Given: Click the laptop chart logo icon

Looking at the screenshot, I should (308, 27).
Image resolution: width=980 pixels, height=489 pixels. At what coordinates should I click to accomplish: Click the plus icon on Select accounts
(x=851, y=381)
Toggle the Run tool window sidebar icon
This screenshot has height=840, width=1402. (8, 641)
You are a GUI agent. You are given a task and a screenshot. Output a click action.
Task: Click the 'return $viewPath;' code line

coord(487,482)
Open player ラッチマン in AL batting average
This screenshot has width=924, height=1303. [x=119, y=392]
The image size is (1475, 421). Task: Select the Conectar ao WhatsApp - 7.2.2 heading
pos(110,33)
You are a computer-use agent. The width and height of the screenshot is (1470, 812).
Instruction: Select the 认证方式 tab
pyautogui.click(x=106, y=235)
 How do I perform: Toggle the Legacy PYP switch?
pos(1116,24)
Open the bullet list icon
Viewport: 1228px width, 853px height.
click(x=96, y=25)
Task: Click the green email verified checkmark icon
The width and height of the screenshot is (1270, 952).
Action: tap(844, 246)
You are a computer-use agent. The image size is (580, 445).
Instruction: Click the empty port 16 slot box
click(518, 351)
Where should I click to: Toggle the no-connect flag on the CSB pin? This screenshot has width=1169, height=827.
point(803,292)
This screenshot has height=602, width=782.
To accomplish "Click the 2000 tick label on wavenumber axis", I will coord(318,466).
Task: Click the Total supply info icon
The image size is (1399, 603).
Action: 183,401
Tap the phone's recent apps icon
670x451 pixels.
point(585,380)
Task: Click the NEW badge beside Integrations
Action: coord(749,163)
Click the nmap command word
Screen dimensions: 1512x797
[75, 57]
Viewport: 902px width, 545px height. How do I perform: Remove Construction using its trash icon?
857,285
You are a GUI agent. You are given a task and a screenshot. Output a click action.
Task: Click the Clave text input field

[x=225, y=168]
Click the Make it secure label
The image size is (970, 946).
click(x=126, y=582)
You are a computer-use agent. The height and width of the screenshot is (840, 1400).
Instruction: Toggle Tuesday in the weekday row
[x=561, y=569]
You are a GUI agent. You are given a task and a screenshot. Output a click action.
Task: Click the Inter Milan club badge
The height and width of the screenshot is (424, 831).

TASK PROMPT:
Each line from the one with "Instruction: Toggle Tuesday" through the end of the entries above is to be returned word for word. Nothing else belongs in the answer.

OUTPUT BELOW:
Instruction: Toggle Tuesday in the weekday row
[x=561, y=569]
You are a GUI agent. You are given a task and a screenshot. Output a click action.
Task: Click the Inter Milan club badge
The height and width of the screenshot is (424, 831).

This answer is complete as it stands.